Ainda neste mês de setembro, temos notícias do trabalho em curso na Delegação Paraná e na Seção Santa Catarina da EBP, em torno dos Cursos "O ser e o Um" e "O ultimíssimo Lacan", ambos na perspectiva do XX Encontro Brasileiro do Campo Freudiano: "Trauma nos corpos, violência nas cidades". Nancy Greca nos fala das maneiras como a Delegação Paraná tem repartido, de maneira profícua, o trabalho no espaço da Orientação Lacaniana. E Luis Francisco Camargo e Flávia Cera nos contam como continua o trabalho na Seção Santa Catarina após a exitosa Jornada sobre "Psicanálise, crenças e leis".
Elisa Alvarenga
Sobre o Curso de Jacques-Alain Miller, O Ser e o Um
Nora Pessoa Gonçalves
Nesta era pós-estabelecimento do texto de Lacan, Jacques-Alain Miller tratou de reencontrar o que Lacan não disse, como um descobridor da cidade perdida, o que aparece como um tesouro em seu seminário de 2010/2011? O que nos traz esse título de Jacques-Alain Miller, O Ser e o Um?

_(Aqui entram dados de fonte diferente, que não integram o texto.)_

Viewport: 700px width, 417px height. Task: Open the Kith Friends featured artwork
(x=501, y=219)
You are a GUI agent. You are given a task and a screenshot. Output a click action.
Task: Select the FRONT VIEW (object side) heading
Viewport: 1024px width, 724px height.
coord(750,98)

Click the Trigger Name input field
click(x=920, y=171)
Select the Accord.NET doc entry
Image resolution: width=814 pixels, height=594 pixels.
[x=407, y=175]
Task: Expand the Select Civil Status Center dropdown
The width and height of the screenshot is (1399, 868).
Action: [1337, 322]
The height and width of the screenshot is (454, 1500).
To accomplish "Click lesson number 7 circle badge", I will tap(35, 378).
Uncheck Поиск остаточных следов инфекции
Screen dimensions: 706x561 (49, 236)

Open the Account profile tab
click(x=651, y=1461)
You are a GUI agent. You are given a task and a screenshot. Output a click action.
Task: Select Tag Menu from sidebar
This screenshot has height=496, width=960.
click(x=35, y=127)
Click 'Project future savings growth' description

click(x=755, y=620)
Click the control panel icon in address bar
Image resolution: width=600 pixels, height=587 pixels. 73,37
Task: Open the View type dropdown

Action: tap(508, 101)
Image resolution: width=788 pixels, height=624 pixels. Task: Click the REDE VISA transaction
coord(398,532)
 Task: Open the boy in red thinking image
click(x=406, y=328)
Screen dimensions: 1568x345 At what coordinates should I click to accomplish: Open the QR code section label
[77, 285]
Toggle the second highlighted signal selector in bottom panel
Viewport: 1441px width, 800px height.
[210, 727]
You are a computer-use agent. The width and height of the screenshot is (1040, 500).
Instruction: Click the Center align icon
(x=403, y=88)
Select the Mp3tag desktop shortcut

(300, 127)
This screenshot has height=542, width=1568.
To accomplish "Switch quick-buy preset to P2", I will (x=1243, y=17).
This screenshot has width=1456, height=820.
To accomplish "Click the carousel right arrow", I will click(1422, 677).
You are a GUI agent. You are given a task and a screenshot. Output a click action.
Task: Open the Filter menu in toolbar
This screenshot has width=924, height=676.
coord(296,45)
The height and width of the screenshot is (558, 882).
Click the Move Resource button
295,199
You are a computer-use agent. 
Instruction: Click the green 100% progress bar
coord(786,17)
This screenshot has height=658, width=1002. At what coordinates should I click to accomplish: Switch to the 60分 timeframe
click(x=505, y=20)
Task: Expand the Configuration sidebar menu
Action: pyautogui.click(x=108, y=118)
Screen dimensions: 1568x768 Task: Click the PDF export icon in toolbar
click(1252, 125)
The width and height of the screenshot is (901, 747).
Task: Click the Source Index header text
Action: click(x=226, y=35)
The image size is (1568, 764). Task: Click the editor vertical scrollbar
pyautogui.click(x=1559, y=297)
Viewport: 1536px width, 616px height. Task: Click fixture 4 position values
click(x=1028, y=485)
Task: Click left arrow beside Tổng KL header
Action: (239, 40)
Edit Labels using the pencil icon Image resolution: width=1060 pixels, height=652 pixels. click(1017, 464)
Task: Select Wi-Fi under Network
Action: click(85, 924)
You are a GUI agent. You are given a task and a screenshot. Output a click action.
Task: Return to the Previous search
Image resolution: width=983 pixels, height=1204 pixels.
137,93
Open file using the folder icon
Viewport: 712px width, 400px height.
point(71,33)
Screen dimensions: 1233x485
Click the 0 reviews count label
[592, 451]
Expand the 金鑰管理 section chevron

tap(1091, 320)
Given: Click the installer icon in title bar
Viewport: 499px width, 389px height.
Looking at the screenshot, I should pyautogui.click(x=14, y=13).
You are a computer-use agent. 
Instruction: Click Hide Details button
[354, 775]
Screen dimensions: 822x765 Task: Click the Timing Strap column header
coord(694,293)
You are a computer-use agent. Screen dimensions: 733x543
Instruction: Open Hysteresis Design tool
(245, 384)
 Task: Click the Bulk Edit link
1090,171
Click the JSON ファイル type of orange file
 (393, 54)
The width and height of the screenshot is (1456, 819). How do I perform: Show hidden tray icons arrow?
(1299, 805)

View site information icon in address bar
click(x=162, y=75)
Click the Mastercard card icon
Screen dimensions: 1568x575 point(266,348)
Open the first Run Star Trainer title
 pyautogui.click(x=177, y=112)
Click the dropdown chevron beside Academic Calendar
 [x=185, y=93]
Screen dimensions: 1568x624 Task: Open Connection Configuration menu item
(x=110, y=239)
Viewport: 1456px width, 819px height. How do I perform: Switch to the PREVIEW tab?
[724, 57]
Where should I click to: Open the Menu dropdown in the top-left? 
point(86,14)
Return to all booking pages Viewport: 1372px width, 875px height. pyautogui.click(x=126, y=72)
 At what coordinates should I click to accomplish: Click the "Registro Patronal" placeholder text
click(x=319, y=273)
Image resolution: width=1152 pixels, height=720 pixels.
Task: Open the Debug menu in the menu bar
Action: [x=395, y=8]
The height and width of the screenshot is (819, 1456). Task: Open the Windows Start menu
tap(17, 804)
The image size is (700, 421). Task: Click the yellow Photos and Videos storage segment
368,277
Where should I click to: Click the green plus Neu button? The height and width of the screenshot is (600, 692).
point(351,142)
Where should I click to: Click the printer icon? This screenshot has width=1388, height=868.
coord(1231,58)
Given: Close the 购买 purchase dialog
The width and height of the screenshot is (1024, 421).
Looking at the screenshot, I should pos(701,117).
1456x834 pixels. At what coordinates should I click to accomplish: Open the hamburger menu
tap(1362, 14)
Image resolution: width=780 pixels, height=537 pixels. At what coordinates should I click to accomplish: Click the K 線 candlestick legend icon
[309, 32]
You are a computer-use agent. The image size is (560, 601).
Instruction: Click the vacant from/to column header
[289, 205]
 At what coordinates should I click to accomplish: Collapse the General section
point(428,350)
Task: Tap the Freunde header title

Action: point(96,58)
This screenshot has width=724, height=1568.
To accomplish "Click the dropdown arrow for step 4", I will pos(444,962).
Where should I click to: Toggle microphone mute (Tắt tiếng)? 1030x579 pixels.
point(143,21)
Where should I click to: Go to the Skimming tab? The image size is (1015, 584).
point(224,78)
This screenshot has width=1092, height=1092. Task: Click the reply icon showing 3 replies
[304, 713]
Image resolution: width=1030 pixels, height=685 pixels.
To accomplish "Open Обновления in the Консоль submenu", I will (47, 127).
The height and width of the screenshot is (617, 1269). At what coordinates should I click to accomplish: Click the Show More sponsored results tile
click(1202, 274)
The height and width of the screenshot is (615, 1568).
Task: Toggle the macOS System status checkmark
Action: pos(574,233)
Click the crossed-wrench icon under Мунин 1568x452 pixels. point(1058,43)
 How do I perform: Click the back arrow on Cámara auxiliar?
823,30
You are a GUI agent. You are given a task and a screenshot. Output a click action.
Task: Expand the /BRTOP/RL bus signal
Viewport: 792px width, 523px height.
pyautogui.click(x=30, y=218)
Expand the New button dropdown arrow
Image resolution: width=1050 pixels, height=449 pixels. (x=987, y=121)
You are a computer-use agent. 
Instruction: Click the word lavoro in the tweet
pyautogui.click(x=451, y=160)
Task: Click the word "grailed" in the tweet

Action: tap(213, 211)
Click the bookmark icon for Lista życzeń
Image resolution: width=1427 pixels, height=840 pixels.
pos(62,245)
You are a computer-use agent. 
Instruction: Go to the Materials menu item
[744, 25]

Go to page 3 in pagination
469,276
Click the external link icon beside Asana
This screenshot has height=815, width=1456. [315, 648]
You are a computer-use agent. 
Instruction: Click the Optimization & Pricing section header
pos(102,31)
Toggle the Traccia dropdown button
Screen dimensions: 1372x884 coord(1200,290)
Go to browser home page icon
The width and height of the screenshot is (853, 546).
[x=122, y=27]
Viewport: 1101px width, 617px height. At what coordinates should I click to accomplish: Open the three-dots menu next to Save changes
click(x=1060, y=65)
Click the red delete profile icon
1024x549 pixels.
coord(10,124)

Miller demonstra que, olhando para trás, mirando o conjunto de todos os seminários de Lacan, em 30 anos de seu ensino vê-se a arquitetônica lacaniana organizada, como superfícies em torno de um vazio. A análise levada a seu termo nos aproxima desse furo indizível. Esse furo é de cada um e, ao mesmo tempo, da questão de que não há relação sexual. Quando Lacan diz, a relação sexual não existe, isso é dito no nível do real, não do ser. No nível do ser, há relação sexual, pois o Ser é cópula. Miller traz aí uma oposição conceitual entre o Ser - objeto da ontologia - e a existência, campo ao qual Lacan liga o gozo na sua vertente Real. Ele explica que a ontologia diz respeito ao ser e que Lacan pôde dizer que talvez o inconsciente fosse real e que o significante não é ser, mas real.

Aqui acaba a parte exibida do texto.